Com essas considerações, somos levados ao conceito de “racismo institucional”, termo cunhado por integrantes do grupo Panteras Negras para designar o fracasso das instituições na promoção de uma igualdade racial (tendo sempre em mente que, nas relações sociais, raça existe sim). Esse tipo de racismo não equivale à injúria racial cometida por torcedores do Grêmio contra o goleiro Aranha. Trata-se sim da inoperância das instituições diante de uma sociedade que trata como “natural” os negros serem maioria nas prisões, mas minoria nas festas de formatura.

Normalmente, a maioria dos que repudiam a atitude da jovem gaúcha não demonstram a mesma comoção diante do racismo institucional, verdadeiro problema a ser combatido. Por mais que seja abominável ofender alguém por pertencer a um grupo étnico cuja história é toda de sofrimento e luta, nosso real algoz não é quem nos chama de macacos. Antes, são os que negam empregos, os que fecham as portas dos hospitais e das universidades, os que promovem políticas de “segurança” genocidas nas periferias. Amarildo e Cláudia são, infelizmente, apenas dois exemplos de uma lista cada dia mais longa.
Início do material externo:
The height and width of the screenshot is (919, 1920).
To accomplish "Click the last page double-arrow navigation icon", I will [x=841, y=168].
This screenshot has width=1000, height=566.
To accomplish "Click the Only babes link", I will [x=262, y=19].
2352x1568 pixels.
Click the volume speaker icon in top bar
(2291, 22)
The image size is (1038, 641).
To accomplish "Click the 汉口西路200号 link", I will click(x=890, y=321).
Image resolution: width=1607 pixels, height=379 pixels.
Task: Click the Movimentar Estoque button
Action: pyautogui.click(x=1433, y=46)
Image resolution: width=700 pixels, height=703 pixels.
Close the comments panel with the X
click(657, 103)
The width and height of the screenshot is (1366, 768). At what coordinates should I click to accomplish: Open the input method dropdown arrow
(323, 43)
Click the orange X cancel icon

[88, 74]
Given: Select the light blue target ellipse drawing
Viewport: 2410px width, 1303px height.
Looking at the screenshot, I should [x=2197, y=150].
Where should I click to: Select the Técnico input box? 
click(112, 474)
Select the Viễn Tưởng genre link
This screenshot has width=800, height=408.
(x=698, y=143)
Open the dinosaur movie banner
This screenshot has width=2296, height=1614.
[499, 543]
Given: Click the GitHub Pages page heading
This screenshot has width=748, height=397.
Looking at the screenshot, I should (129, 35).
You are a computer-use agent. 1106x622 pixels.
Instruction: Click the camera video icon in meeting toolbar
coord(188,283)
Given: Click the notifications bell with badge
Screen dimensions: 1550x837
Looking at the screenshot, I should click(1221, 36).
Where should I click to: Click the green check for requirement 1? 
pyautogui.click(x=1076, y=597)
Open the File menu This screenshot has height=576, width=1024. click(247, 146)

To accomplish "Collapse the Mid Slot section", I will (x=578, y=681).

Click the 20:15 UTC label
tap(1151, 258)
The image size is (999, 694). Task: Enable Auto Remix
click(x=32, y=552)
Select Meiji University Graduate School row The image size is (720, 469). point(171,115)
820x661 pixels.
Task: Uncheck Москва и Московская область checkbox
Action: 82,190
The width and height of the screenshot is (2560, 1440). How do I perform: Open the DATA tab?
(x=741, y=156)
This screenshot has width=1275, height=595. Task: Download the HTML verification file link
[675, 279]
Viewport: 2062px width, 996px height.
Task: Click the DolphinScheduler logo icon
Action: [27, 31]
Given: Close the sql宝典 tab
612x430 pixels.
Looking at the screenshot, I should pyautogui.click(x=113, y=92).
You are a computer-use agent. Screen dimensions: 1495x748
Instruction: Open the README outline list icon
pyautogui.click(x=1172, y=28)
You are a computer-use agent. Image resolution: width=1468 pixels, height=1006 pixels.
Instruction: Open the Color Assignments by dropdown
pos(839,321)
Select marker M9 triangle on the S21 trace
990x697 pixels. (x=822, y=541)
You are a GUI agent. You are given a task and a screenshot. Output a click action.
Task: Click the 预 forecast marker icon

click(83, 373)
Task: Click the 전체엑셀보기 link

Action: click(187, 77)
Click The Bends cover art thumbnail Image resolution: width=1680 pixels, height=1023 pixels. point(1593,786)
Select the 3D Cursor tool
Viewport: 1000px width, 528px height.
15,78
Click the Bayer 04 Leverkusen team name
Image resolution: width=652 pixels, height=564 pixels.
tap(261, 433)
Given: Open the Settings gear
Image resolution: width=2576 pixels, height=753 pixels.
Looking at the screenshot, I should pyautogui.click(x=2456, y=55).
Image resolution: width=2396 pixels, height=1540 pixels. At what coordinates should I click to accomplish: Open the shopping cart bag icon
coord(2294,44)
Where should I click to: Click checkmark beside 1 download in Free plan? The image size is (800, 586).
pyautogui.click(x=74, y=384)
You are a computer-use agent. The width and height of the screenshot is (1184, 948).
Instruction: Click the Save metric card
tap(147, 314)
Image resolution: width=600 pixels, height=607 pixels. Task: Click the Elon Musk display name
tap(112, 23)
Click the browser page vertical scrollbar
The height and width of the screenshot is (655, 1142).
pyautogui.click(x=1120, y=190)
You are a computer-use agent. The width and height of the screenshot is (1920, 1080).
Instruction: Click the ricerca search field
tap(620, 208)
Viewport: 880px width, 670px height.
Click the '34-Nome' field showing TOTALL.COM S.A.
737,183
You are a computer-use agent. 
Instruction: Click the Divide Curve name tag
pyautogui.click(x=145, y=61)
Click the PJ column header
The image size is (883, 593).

Tendo isso em mente, o linchamento que a torcedora gremista vem sofrendo talvez seja mais um ato de reafirmação do racismo que de combate a ele, por mais paradoxal que isso pareça. Recorrendo ao Antigo Testamento, convém lembrar a figura do “bode expiatório”, animal que era oferecido em sacrifício para purgar os humanos de todos os pecados cometidos. Parece que, em vez de questionarmos efetivamente o racismo institucional e seus efeitos, limitamo-nos a oferecer o sacrifício de uma jovem para que os deuses nos perdoem. Deuses que, talvez, sequer existam. Ao contrário do racismo.